*Exercise instructions*. Go through the records and copy each line where the string "chevron" occurs.

(Stored items)

════════

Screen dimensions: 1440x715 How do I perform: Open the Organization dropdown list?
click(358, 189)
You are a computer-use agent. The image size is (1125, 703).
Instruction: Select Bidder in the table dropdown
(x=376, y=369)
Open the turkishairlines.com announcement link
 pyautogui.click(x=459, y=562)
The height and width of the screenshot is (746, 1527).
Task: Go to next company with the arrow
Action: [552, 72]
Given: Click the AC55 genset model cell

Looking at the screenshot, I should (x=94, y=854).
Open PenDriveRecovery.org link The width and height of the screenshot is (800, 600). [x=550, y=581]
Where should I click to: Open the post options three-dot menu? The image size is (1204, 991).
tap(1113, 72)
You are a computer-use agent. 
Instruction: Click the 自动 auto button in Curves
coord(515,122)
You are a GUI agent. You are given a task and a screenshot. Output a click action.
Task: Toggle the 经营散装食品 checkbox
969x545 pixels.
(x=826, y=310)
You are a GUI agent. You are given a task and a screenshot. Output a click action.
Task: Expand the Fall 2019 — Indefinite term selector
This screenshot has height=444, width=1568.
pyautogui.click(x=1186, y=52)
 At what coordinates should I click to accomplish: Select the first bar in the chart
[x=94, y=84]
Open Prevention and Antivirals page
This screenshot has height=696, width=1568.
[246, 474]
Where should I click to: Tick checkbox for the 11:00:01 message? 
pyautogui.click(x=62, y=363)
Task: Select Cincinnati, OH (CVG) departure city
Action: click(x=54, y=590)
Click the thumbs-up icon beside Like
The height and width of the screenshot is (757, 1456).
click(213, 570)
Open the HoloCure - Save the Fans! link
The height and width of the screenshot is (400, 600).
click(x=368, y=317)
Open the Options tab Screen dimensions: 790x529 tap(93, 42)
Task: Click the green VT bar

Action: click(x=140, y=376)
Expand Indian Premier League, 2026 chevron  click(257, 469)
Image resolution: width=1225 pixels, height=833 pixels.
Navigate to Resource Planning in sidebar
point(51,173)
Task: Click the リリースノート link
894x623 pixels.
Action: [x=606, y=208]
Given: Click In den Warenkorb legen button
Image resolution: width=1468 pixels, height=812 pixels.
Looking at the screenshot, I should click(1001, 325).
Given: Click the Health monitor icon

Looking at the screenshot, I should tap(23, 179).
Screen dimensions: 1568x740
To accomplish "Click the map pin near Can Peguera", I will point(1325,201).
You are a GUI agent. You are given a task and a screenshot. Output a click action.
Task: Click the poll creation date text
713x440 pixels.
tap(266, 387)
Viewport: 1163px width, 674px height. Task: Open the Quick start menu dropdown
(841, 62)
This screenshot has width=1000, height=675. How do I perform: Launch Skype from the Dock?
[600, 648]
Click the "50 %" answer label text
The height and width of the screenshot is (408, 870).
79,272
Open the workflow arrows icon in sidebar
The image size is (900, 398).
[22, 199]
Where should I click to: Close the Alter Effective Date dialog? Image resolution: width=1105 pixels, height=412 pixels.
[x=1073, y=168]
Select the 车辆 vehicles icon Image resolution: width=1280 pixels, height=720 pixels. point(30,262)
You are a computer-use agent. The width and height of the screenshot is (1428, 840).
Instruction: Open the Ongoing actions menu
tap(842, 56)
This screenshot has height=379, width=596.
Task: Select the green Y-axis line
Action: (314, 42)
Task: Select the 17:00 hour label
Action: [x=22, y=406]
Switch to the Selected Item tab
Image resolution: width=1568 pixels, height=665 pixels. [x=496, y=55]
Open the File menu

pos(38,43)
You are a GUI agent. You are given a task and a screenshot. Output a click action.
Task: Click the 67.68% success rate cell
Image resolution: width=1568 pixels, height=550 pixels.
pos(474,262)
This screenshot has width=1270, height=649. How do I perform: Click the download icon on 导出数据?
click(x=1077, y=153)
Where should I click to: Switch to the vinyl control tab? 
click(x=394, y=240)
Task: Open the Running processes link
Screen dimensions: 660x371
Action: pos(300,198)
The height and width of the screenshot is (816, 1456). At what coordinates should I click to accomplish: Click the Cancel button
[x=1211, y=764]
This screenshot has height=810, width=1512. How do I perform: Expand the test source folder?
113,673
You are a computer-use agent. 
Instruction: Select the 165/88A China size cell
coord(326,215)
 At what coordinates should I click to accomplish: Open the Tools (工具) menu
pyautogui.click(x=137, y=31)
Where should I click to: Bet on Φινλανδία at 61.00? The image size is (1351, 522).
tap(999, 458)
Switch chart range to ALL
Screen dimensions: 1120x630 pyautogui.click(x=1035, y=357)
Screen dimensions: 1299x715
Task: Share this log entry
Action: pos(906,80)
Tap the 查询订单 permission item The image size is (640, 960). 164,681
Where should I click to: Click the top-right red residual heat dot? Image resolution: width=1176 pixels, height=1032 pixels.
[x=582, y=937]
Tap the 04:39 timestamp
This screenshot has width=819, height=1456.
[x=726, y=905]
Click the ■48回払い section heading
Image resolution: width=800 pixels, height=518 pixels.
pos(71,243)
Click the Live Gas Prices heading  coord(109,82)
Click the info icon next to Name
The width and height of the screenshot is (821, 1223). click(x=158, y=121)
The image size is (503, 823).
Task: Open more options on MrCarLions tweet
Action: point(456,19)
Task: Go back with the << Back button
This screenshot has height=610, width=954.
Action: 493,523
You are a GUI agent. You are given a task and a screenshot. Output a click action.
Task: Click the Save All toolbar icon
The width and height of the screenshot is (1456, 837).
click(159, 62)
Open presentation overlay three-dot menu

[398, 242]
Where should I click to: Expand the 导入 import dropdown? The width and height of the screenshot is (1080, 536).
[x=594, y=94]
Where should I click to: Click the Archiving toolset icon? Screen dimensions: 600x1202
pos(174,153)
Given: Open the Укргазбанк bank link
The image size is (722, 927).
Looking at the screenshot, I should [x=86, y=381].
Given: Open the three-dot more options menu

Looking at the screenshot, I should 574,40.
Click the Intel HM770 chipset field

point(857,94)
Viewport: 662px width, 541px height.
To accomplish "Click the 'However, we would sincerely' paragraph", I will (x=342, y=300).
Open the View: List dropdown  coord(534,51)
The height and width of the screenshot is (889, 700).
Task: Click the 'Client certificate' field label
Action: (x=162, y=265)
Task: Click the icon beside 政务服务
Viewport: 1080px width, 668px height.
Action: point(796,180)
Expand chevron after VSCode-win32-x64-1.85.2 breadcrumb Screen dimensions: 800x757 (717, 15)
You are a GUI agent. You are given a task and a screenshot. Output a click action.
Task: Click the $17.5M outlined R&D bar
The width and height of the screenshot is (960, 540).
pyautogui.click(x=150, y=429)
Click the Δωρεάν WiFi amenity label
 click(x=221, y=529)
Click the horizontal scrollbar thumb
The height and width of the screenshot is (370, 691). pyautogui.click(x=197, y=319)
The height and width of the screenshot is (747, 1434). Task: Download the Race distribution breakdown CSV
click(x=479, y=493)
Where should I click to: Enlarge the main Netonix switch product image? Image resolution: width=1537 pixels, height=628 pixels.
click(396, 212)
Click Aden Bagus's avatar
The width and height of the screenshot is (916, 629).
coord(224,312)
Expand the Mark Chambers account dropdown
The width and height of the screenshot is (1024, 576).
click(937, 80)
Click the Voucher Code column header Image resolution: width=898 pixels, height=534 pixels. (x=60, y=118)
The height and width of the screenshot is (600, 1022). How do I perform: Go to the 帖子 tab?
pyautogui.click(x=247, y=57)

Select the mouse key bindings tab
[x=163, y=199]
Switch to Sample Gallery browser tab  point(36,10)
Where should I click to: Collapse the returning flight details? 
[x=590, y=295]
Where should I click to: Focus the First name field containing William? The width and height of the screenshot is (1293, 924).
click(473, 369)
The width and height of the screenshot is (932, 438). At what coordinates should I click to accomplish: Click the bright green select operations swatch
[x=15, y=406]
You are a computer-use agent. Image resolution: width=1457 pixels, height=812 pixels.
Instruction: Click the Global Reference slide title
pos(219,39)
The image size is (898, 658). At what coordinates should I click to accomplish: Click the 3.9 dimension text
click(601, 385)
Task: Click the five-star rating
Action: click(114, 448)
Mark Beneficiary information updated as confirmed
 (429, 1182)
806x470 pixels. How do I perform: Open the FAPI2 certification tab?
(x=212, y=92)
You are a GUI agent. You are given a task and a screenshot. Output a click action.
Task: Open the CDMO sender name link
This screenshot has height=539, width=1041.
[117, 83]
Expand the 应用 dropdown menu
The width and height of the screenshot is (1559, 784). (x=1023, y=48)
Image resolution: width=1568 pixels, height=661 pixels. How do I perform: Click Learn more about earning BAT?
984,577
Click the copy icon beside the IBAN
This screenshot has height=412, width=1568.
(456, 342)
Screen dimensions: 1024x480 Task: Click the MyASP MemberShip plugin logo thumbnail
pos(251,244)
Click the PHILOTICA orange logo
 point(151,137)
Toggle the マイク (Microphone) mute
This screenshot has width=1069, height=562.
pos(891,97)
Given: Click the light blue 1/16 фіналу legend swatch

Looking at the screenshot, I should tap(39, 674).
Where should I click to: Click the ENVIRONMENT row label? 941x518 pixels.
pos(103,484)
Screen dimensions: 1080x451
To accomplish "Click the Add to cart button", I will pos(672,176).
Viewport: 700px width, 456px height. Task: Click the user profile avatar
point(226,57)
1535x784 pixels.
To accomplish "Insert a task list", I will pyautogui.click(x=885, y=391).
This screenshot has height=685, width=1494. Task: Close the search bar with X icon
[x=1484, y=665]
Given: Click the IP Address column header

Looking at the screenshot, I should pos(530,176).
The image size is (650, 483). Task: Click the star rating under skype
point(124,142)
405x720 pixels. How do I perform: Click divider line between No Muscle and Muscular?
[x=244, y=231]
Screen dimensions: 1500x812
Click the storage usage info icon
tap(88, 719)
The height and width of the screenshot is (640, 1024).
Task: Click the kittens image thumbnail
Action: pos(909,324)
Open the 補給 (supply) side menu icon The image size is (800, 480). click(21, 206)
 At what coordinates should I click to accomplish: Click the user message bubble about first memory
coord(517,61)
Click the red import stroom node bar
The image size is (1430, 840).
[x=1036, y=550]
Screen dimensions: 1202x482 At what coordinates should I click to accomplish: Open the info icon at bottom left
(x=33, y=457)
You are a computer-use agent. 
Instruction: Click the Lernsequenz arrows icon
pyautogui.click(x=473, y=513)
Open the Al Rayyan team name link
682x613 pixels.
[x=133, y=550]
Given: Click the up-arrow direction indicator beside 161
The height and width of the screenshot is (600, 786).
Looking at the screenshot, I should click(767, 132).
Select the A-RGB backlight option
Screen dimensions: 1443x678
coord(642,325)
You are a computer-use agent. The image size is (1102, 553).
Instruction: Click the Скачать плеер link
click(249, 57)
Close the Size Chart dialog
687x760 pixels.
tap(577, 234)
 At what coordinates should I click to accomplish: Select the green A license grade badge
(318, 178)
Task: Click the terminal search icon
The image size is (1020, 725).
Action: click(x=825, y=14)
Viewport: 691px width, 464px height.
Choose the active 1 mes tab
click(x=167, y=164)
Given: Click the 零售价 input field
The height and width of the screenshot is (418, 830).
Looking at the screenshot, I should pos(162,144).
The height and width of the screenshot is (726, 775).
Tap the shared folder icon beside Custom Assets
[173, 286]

════════

*Solved problem*.
Expand Indian Premier League, 2026 chevron  click(257, 469)
Expand chevron after VSCode-win32-x64-1.85.2 breadcrumb Screen dimensions: 800x757 (717, 15)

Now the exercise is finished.